As I described yesterday, in the fall of 1774 and spring of 1775, George Washington was busy ordering sashes and other officers’ insignia for the independent Virginia militia companies. But his favored supplier in Philadelphia, William Milnor, was having trouble securing those sashes.
In early April, Washington’s contact in the Prince William County militia told him, “it is the desire of our Officers, that if they can’t be furnished with such sashes, as are proper; they would not incline to have any.” But he left the decision up to Washington.
Our next clue about that endeavor comes from Milnor’s letter dated 18 April, the same day that up in Boston Lt.-Col. Francis Smith was preparing to lead a column of British soldiers to search Concord. The merchant told Washington:
I have acted exactly agreable to your directions, respecting the Sashes, as I forbid the Maker to proceed any farther with them, immediately on seeing the first he made, which I sent to Mr. [George] Gilpin…So Col. Washington had canceled the order.

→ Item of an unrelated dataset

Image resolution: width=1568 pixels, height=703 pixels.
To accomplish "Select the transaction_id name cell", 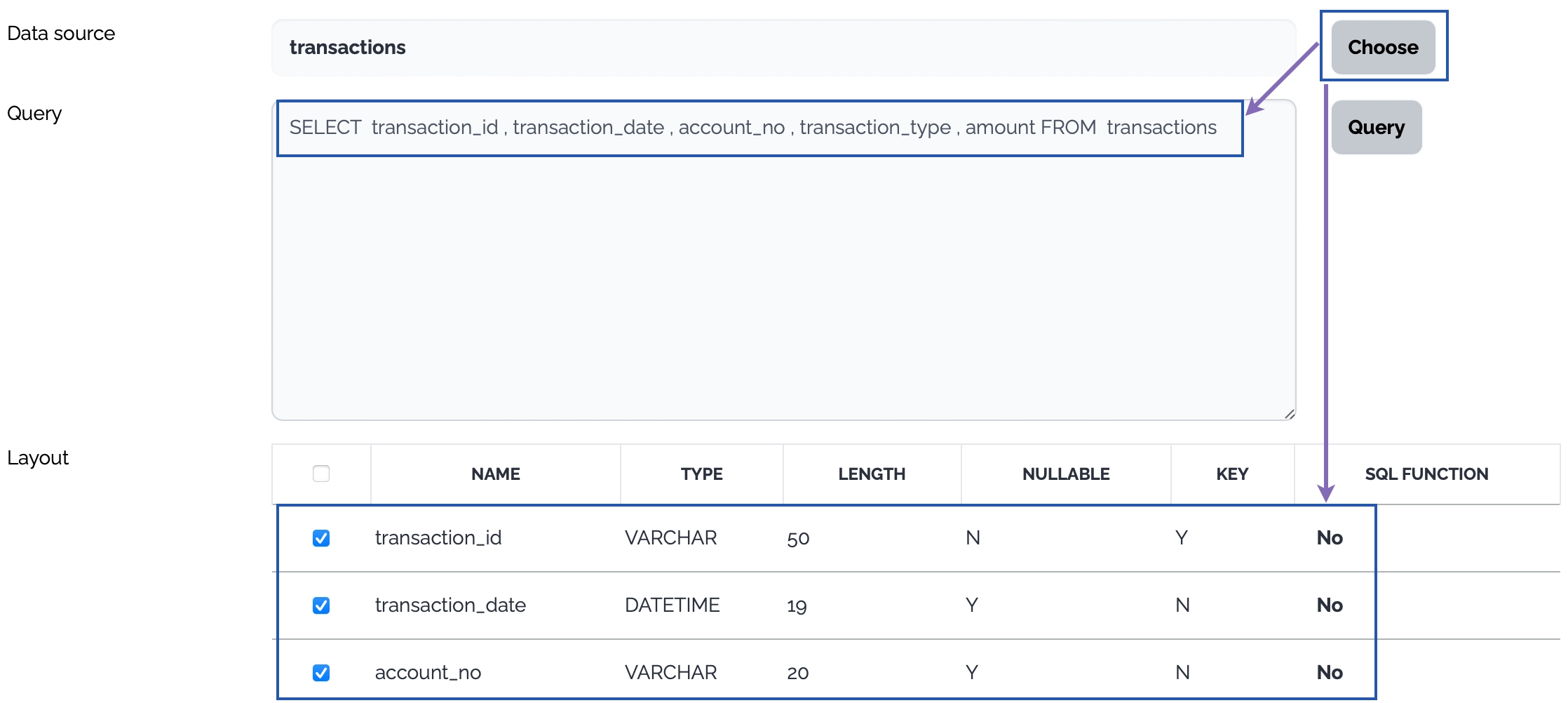I will [438, 538].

It’s possible to read too much into this little exchange (or aborted exchange), so I’ll do just that. As an eager young officer in the 1750s, Washington had treated military sashes as an almost necessary part of an army’s officers look. He knew that British officers wore such garments, and he wanted Virginia officers to do the same wherever possible so as to impress their skeptical comrades from across the Atlantic.
In 1775, Washington and his fellow Virginians weren’t so concerned about mirroring the standards of the royal army.
Washington’s June 1775 accounts include a payment of £6 “for a Sash had of you by Mr W. Milnor.” But, in contrast to his 1772 portrait, Washington didn’t wear a sash as an American general. On reaching the Boston siege lines in July, Gen. Washington instead bought a blue “ribband to distinguish myself,” as shown in his second Charles Willson Peale portrait. That band of cloth was reminiscent of a traditional military sash but not the same.
Uniforms and rank were still very important to the new commander-in-chief, but in 1775 he was willing to come up with a new system of insignia.